Canadian and U.S. stock markets have roared out of the gate in 2019. There are signs that this momentum may be dying down in the month of March, but for the TSX it has been one of the best starts to a year in decades.
This has not been the story for the North American box office, however. As of late February, films released in 2019 had earned a paltry $616 million. This number was $1.17 billion counting holdovers from late 2018. This was the first year that the box office did not benefit from a Star Wars holdover. Some will remember that Solo: A Star Wars Story was instead released in the spring of 2018. It may not have mattered in the end, as Solo was a disappointing relative to Disney’s other Star Wars releases.
The slow start to the year presents an opportunity to gamble on one of the top dividend stocks on the TSX. Cineplex (TSX:CGX) has been a consistent disappointment since the mid-summer of 2017. The North American box office suffered one of its worst summer seasons in decades that year. Cineplex has had positive quarters since then, but shares have been unable to build serious momentum.

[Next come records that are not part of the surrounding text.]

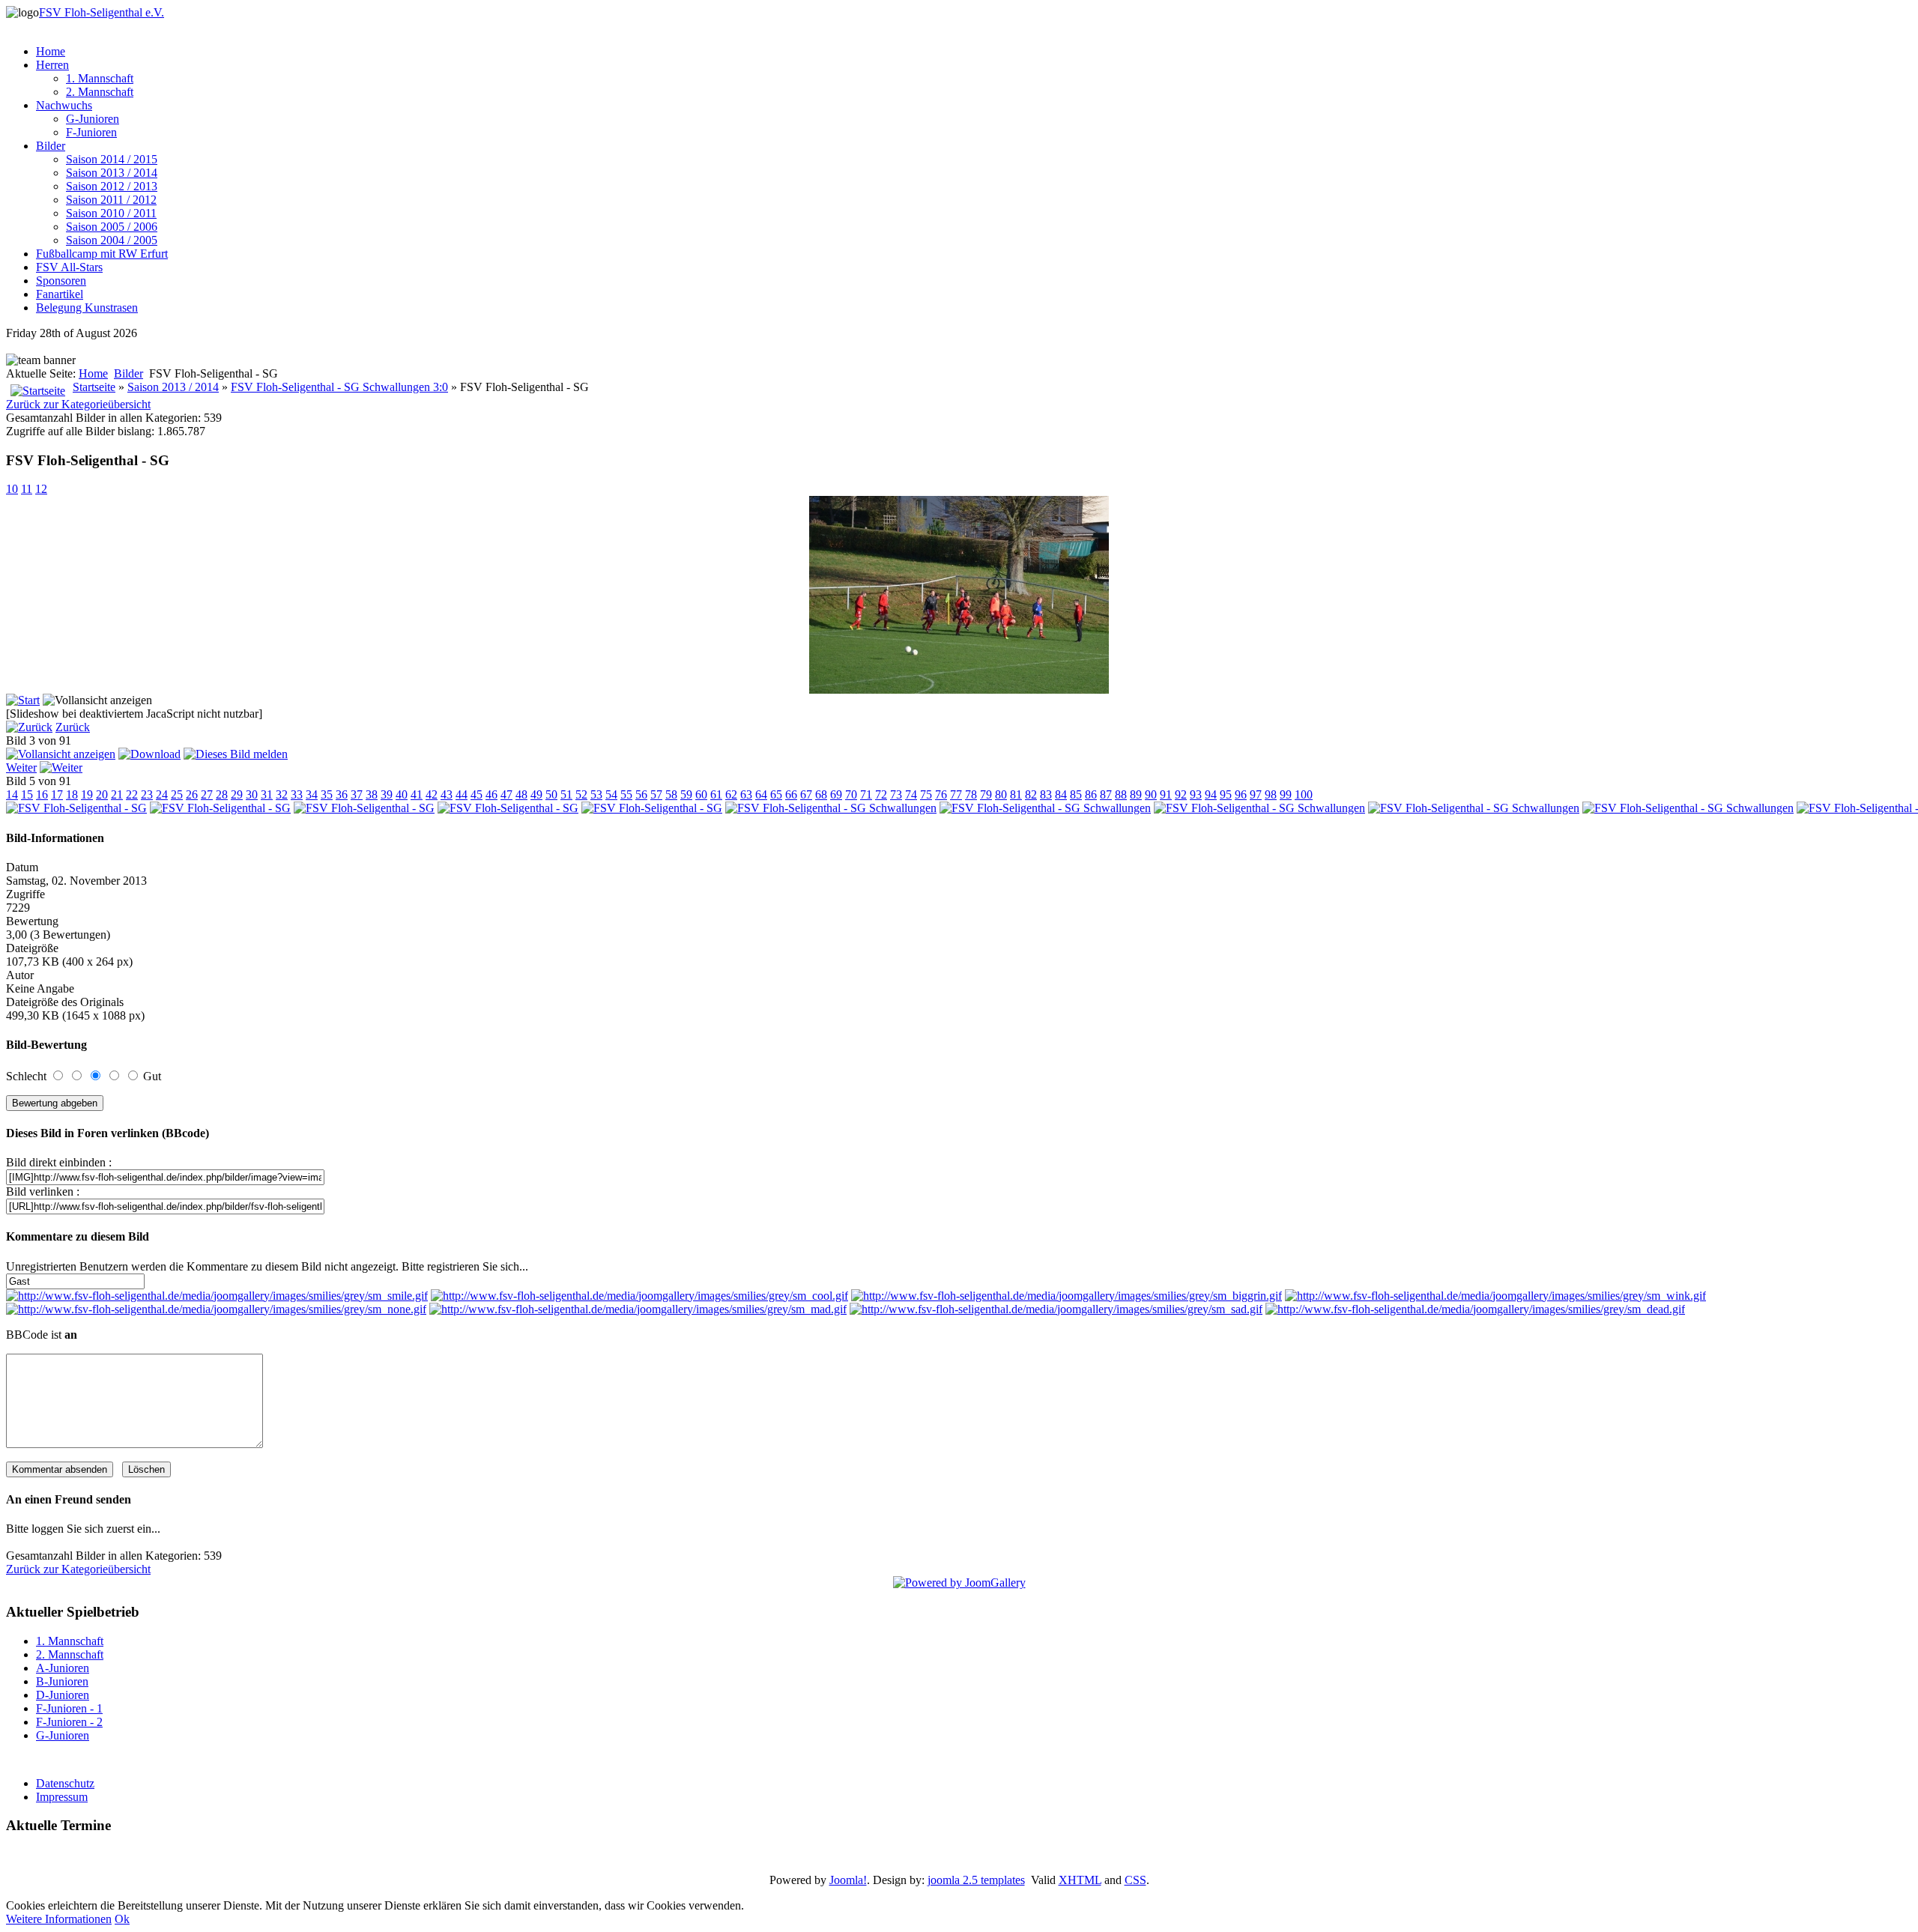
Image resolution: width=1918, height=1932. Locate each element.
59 (686, 794)
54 (611, 794)
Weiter (21, 767)
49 (536, 794)
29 (237, 794)
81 (1016, 794)
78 (971, 794)
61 (716, 794)
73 (896, 794)
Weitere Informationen (59, 1919)
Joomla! (848, 1880)
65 (776, 794)
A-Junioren (62, 1668)
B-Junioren (62, 1681)
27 (207, 794)
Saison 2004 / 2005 (111, 240)
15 (27, 794)
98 (1271, 794)
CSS (1135, 1880)
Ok (122, 1919)
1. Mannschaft (99, 78)
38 (372, 794)
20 (102, 794)
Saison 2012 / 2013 (111, 186)
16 (42, 794)
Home (50, 51)
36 (342, 794)
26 (192, 794)
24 (162, 794)
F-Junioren (91, 132)
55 (626, 794)
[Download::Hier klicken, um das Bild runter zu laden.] (149, 754)
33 (297, 794)
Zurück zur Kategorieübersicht (78, 404)
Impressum (62, 1796)
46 (491, 794)
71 (866, 794)
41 (417, 794)
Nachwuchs (64, 105)
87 (1106, 794)
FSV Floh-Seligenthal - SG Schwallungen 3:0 (339, 387)
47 (506, 794)
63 (746, 794)
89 (1136, 794)
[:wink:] (1495, 1295)
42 (432, 794)
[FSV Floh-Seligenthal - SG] (959, 689)
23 (147, 794)
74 (911, 794)
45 (476, 794)
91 (1166, 794)
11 (26, 488)
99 (1286, 794)
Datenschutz (65, 1783)
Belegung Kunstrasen (87, 307)
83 (1046, 794)
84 (1061, 794)
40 (402, 794)
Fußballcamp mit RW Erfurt (102, 253)
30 (252, 794)
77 (956, 794)
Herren (52, 64)
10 (12, 488)
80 (1001, 794)
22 (132, 794)
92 (1181, 794)
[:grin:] (1066, 1295)
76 (941, 794)
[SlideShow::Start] (23, 700)
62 (731, 794)
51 (566, 794)
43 (447, 794)
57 (656, 794)
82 (1031, 794)
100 (1304, 794)
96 (1241, 794)
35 (327, 794)
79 (986, 794)
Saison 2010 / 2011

Shares of Cineplex had dropped 2.8% in 2019 as of close on March 7. The stock was down 23% year over year. Back in December 2018 I’d discussed whether Cineplex was a good bet to rebound this year. The stock has failed to generate positive returns in two of the best months we have seen for the TSX in year. Still, there is hope for investors willing to take on the risk.
The spring and summer slate are offering up several films that should comfortably break the $1 billion worldwide barrier. This includes Avengers: Endgame, the follow-up to Avengers: Infinity War, which raked in over $2 billion worldwide, which is set to come out in late April. The next Star Wars installment, Toy Story 4, and Frozen 2 are all sure bets to be box office hits. Once again Cineplex and the industry at large will be relying heavily on Disney properties.
Why I’m high in Cineplex in the spring and summer
A poor start to the year will likely reflect poorly on Q1 2019 results at Cineplex. The company reported that theatre attendance fell 1.6% in 2018 compared to the prior year. Rising prices at box office and concessions stands were enough to boost revenues and profit for the year.
Cineplex boosted its monthly dividend to $0.145 per share in 2018, representing an attractive 7% yield. After a poor February, Cineplex stock has looked more appealing. It boasted an RSI of 35 as of close on March 7, putting it just outside of oversold territory.
Cineplex has been a frustrating stock to hold, especially after it seemed to get back on track before a sharp drop in late 2018. The stock is trading at the low-end of its 52-week range, and there is a good chance we will see promising numbers for the box office in the final three quarters of 2019. I like Cineplex stock at its current price.